“Stop messing with your blindfold,” I told him.
“How do you know?”
“I know because you’re always messing with it.”
“That’s because I hate it.”
This wasn’t news to me. He’d hated it since first putting it on
The color yellow was driving people crazy. About one in 10,000 would become dangerous. A man in France had poisoned an office building because of the color. A woman had chopped her family up with an axe. There were thousands of such terrible reports, but after the first few months, all the dangerous cases were found.
Now, people were far more likely to be pushed into catatonia. They’d be discovered, staring at something yellow. There was always something yellow. Flowers. Birds. Paint swatches that were smuggled in the underground by people who found something satisfying about holding onto something forbidden.
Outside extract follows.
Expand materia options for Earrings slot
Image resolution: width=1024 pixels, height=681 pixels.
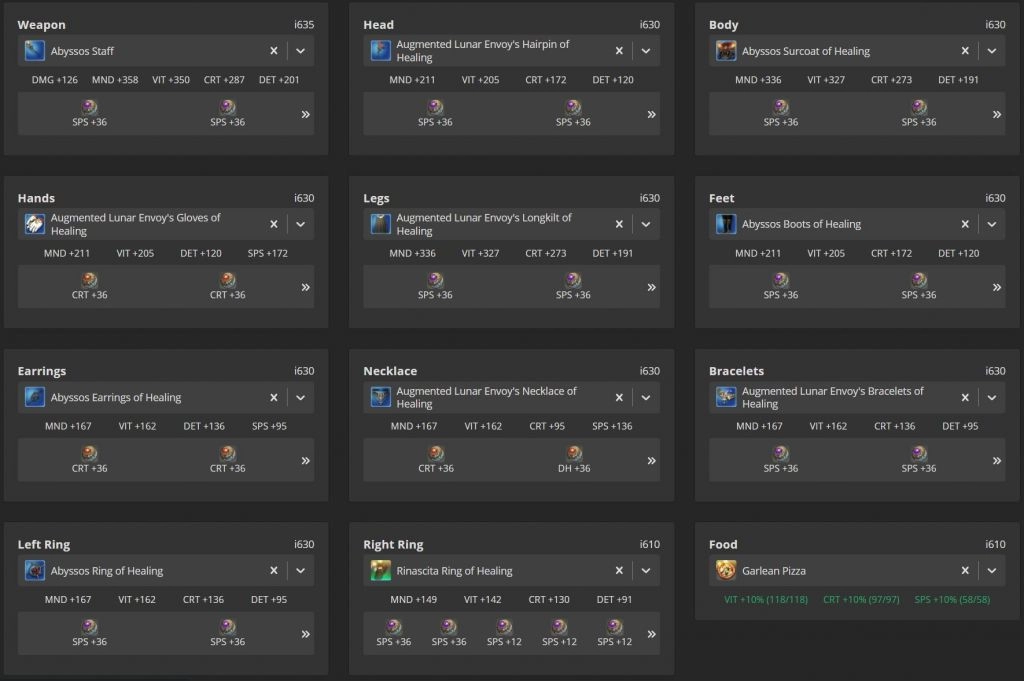point(305,461)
It’d all started a few weeks before the accident that cost me my sight. An accident I’d first seen as a tragedy. Then good fortune. Now, I wasn’t so sure. Now, I thought it was just a thing.
“Stop messing with it,” I said.
“It makes my face itch, Mom.”
“I know. But you have to wear it. For your own good.”
“How much longer?”
“Not much longer,” I said.
“And after, can we go visit Dad?”
I imagined the look of hope in his smile. He still believed his father would come back to us. I didn’t want to lie to him, but I didn’t want to rob him of that hope. But his father was one of those people who couldn’t wear his blindfold. Not wouldn’t.
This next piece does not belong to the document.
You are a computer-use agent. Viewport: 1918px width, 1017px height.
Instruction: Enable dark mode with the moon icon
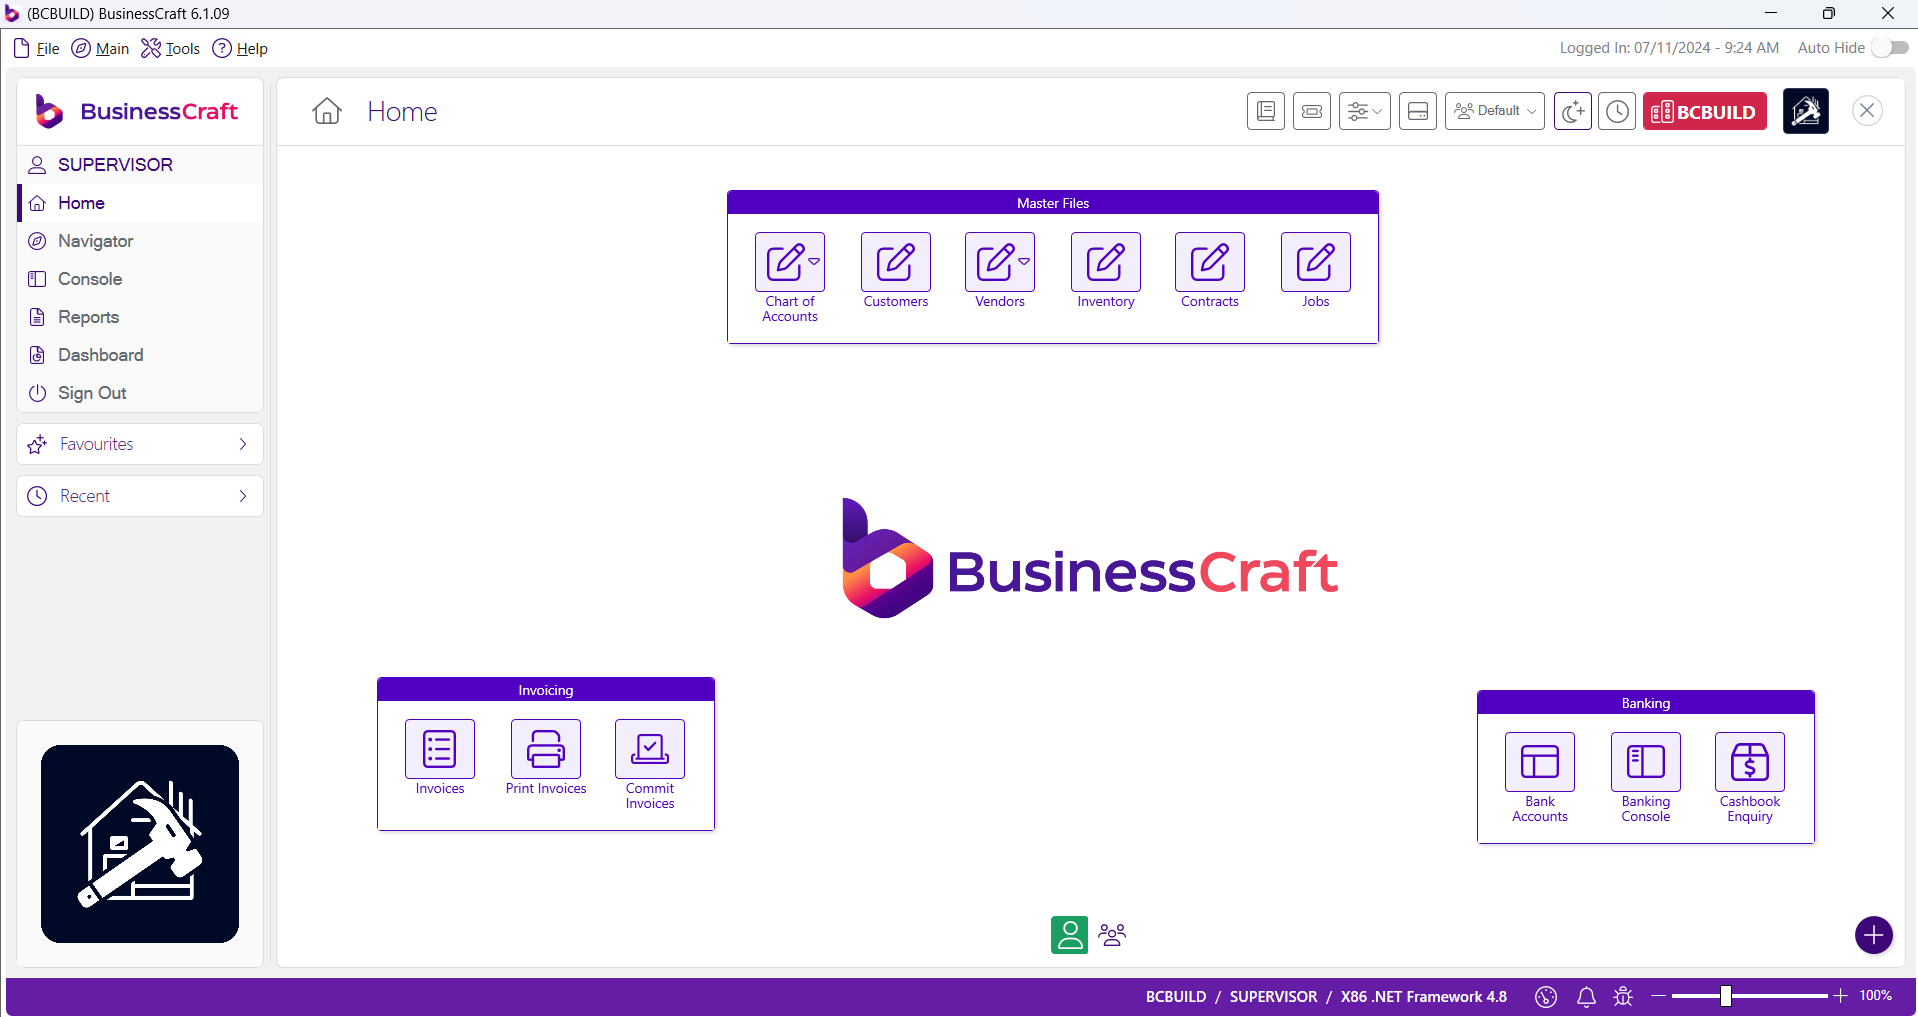click(x=1573, y=111)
It’d taken him away from us, and nothing I’d done or said had been enough to lure him away from the color. He wasn’t coming back.
The nurse came in. It was a minor procedure, really. They’d done it enough at this point. For people like my son, who had always taken after his father.
“I don’t want to do this, Mom,” he said.
I leaned down and kissed his forehead. “I know, son. I know.”
They led him to the preparation room, and I sat there, waiting for my son to join me in the darkness.